• Assigned task: If a line in the records below contains the word "will", copy it out.
#### Dataset records ####
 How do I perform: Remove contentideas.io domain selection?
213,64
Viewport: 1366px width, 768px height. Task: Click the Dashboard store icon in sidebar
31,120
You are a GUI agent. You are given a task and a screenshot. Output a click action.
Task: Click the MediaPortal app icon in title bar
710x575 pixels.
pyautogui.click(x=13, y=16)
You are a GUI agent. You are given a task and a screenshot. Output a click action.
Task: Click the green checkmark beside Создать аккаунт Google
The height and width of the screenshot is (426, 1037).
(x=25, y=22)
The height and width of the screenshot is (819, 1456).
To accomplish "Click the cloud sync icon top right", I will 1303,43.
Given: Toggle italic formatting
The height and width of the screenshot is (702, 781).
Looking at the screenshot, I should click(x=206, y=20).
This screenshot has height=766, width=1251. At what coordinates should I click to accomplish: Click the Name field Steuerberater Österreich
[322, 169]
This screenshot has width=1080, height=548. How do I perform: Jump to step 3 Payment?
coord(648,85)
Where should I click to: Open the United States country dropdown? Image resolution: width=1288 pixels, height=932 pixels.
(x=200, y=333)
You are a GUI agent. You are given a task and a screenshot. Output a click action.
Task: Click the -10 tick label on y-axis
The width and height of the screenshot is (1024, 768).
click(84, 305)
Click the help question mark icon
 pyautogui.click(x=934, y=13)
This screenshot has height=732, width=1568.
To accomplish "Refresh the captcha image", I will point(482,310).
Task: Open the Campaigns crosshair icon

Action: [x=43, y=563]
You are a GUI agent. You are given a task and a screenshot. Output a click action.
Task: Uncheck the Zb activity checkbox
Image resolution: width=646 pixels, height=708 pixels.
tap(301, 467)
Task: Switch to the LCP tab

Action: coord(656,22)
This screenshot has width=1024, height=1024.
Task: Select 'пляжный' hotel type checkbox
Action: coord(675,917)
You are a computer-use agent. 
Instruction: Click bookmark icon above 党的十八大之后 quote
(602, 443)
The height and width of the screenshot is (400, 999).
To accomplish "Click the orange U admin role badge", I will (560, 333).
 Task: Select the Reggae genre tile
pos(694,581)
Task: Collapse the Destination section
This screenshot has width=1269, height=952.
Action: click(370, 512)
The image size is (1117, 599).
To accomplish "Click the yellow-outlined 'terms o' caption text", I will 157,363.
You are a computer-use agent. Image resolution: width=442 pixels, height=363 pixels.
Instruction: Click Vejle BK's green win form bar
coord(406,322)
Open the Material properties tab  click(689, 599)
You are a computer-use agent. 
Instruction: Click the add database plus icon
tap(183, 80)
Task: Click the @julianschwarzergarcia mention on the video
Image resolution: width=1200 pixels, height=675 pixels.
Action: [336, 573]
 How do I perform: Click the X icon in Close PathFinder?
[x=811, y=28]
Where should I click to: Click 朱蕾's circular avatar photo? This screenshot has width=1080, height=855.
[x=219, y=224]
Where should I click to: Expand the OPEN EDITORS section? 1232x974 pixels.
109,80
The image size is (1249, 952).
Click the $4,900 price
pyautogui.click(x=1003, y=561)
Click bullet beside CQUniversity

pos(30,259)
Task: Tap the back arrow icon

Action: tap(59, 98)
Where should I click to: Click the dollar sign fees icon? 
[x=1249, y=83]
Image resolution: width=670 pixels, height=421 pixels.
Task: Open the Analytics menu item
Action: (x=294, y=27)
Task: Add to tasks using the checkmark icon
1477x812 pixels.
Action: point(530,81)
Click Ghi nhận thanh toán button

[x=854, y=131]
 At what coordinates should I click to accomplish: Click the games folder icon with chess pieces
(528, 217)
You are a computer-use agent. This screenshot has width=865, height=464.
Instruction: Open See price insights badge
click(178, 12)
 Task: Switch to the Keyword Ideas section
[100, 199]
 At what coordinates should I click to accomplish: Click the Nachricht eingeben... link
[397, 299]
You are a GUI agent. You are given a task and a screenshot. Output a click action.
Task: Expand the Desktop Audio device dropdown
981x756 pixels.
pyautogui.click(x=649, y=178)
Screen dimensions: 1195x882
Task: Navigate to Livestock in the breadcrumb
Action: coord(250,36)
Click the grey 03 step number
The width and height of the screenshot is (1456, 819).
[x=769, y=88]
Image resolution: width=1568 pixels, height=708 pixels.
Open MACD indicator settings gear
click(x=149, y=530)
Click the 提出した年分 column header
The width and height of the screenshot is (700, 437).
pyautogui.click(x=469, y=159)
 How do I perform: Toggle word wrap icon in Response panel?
####
• Output for this task:
To accomplish "Click the cloud sync icon top right", I will 1303,43.
To accomplish "Refresh the captcha image", I will point(482,310).
To accomplish "Click the orange U admin role badge", I will (560, 333).
To accomplish "Click the yellow-outlined 'terms o' caption text", I will 157,363.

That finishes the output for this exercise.